It's good to spend time with your adult child, especially at an art museum.
Daughter Number Three-Point-One and I spent a few hours last week at the Minneapolis Institute of Art, which prefers to be called "mia" these days, seeing the current traveling exhibit, ReVisión: Art in the America, and the retrospective of the late Jim Denomie.
ReVisión is a traveling exhibit from the Denver Art Museum's Ancient and Latin American collection, combining historical and contemporary pieces with some from mia's collection.
The first thing you see as you enter is a large vertical textile naming many of the peoples of the two continents. I thought it was printed in some way, but slowly realized it is embroidered:
Across the way was a huge vase from an island in the Amazon delta, created to hold the bones of a deceased person. I assume the face I see in it is intentional but I'm not sure.
I generally found myself drawn to the functional but decorative ceramics, like this 3rd to 5th century bottle from what is now Peru showing a fisherman with a net:
And this spouted vessel of a figure with what I think is a jaguar (?) on his head, standing between two mountains:
The first room is dominated by a two-part piece by contemporary Brazilian artist Clarissa Tossin. One part is a large woven version of the Amazon River, set in the middle of the room.

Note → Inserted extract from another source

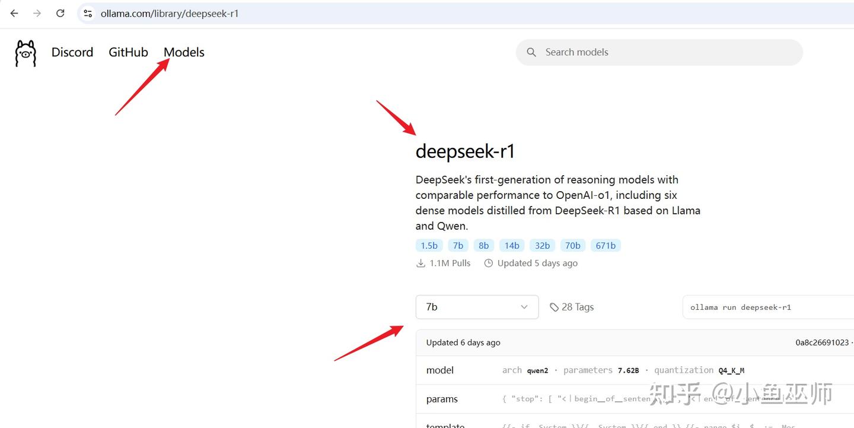Click the Ollama llama logo

pos(25,53)
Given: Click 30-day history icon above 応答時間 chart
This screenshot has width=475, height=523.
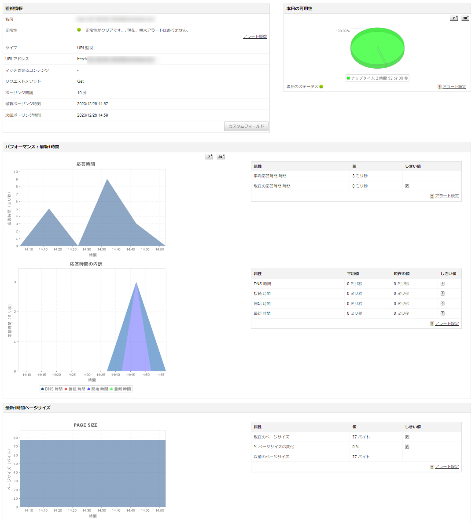Looking at the screenshot, I should (221, 157).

The other is in the corner nearby: a net, tangled with terracotta junk (Coke bottles, tires, parts of computers).
Up close, you can see that many of them are sitting in baskets woven from Amazon.com boxes:
There's much more in the exhibit, including a fair amount of Spanish conquest-era artwork that I found less interesting, except from a historical perspective.
There is a great video, worth watching in its entirety, about analyzing a 15th century painting to learn about the history and reality of a silver-mining town in the Andes.
The last photo I took was in a section of the exhibit called called "Colors That Fly: Feathers." I had no idea feathers became a valuable export from South America, to the point where they rivaled precious metals.
This tunic fragment, feathers woven into a cotton backing, is from before the conquest:
It was created by an Ica [sic] or Chincha artisan in the Ica Valley.
After ReVisión, we found the Jim Denomie retrospective. I've written about his work a little bit before. Denomie died in March 2022 at age 67, and was creating paintings and other works until just before he died.
I find many of his paintings grimly funny. These are the ones that made me laugh out loud:
"Standing Rock — Cop with a Social Disease," 2019.
"Toast," 2014. While I was looking at this painting, I wondered what the people who were so upset by Serrano's "Piss Christ" would think of "Toast."
"Attack on Fort Snelling Bar and Grill," 2007. Denomie uses the image of Fort Snelling as a White Castle in other paintings; I'm not sure if this is the first one. This painting is set at the convergence of the Mississippi and Minnesota rivers, the sacred Bdote that the U.S. Army turned into Fort Snelling by somehow buying the sacred land for a small amount of money. Denomie gives a call out to Hopper's "Nighthawks" on the left side of the bar and grill, and critiques photographer Edward S. Curtis, seen with his camera at lower left.
According to the exhibit notes, Denomie was fascinated with imagery from the Wizard of Oz. One example is in this painting, called "Toppled Monuments":
He frequently made references to his own paintings in other paintings, and in this case, he made a sculpture related to a painting:
The found objects reward a close look:
Denomie's use of color and his large canvases particularly left me stunned and sitting quietly for a while before I left the museum.